Reproduce the passage on deepwater cementing at the Gjallar ridge between "In 1996, Saga" and "in the world.", inclusive, substituting "operating license" for "operator license".
START Selected text
Deepwater cementing at the Gjallar ridge offshore Norway
Cementing in low temperature environment, shallow water flows, and hydrates
In addition to the low temperatures, typical deepwater conditions are present at the Gjallar ridge including poorly consolidated sediments at the seabed, possible shallow water flow zones, hydrates, and ooze sediments.
In 1996, Saga Petroleum (now part of Norsk Hydro) was awarded an operator license in four blocks located 400 km north west of Bod;oslash&, in the northern part of the Norwegian sea. Five deepwater areas were opened for exploration drilling in the same licensing round. The water depth is in the range of 1,300-1,400 meters in the area known as the Gjallar Ridge. The weather and current conditions are known to be among the toughest in the world.
Saga Petroleum completed the drilling of exploration well 6704/12-1 on the Gjallar Ridge in July of 1999. The water depth, 1,352 meters, was the deepest in which a well has yet been drilled in Norway, and, at 400 km from the coast of mid-Norway, one of the farthest yet drilled from land. It was the first deepwater well for both Saga and drilling contractor Saipem. The 4th generation semisubmersible drilling rig, Scarabeo 5, was used to drill the well.
Saga's great hopes for the well were disappointed as no hydrocarbon discovery was made. But although the well was unsuccessful in terms of making a discovery, it can lay claim to be a model as a drilling operation, thanks to a meticulous process of planning and implementation.
Due to undercooled return currents from the Arctic Ocean, the seabed temperature in the area has been measured at -2
Saipem's Scarebeo 5 drilled the 6704/12-1 well on the Gjaller Ridge in 1,352 meters water depth.
Underlying an approximately 100 meter thick Quartenary sequence starting at seabed, a massive 600-meter thick soft biogenetic ooze sequence was prognosed. This sequence was not penetrated by any of the other deepwater wells offshore Norway, and information was limited to some data from shallow drilling by the Norwegian Deepwater Programme (NDP) and other research programs.
Due to the low density of these sediments, 1.4-1.6 SG, the formation integrity was found to be very low. This is particularly challenging during cementing operations for the 20-in. casing. The requirement is to cement this casing in its entire length with returns to seabed.
END Selected text
START Data shown
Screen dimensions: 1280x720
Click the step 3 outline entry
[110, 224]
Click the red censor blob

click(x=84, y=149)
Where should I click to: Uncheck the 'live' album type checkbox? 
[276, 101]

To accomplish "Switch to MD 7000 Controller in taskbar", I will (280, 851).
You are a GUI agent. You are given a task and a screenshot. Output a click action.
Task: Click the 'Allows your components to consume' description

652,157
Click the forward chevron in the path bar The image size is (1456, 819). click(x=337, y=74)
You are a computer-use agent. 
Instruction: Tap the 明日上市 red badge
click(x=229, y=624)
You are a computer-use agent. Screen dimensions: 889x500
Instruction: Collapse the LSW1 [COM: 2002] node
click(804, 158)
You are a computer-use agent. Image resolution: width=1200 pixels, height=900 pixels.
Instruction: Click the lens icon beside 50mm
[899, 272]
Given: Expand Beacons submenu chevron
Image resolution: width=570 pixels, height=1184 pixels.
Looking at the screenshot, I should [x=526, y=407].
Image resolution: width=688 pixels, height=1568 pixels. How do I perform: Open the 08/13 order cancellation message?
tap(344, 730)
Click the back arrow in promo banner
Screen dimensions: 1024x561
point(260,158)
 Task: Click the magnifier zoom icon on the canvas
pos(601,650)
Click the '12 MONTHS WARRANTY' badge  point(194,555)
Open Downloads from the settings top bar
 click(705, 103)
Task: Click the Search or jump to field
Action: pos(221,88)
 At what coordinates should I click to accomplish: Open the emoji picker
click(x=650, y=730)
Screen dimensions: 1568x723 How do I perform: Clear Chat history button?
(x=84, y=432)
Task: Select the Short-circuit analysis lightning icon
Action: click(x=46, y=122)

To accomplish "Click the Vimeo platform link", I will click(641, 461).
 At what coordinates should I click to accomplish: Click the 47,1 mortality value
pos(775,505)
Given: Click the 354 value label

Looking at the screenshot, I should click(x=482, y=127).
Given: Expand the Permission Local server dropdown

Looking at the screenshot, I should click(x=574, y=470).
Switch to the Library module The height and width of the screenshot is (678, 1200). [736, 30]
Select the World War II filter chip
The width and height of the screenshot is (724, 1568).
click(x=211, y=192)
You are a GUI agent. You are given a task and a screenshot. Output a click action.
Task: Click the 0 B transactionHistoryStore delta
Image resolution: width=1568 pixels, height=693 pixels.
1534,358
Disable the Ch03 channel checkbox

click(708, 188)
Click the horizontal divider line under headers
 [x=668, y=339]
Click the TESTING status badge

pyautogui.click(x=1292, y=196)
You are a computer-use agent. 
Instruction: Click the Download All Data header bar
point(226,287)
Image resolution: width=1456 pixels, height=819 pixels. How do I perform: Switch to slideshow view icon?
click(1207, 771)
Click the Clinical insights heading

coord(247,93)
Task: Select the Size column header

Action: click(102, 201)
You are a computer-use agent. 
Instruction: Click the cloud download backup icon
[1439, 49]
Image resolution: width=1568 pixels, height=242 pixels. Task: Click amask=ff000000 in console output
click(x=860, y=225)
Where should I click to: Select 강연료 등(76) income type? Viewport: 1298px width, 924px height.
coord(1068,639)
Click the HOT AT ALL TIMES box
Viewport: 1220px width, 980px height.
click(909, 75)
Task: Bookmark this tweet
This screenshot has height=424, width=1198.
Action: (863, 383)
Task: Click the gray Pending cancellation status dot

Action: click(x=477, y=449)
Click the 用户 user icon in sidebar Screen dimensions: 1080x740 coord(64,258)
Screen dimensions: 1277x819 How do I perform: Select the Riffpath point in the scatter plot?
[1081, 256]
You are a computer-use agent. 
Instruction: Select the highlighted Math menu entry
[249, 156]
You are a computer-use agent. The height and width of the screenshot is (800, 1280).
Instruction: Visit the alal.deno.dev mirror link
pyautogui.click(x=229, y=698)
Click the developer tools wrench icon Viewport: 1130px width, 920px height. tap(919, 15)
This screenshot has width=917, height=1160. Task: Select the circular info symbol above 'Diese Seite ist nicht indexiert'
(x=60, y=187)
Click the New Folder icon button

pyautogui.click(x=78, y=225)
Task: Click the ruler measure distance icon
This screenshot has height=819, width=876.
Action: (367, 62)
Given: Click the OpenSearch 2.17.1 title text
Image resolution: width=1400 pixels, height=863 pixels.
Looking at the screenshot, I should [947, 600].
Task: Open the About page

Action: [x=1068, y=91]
END Data shown
Exercise solution —
In 1996, Saga Petroleum (now part of Norsk Hydro) was awarded an operating license in four blocks located 400 km north west of Bod;oslash&, in the northern part of the Norwegian sea. Five deepwater areas were opened for exploration drilling in the same licensing round. The water depth is in the range of 1,300-1,400 meters in the area known as the Gjallar Ridge. The weather and current conditions are known to be among the toughest in the world.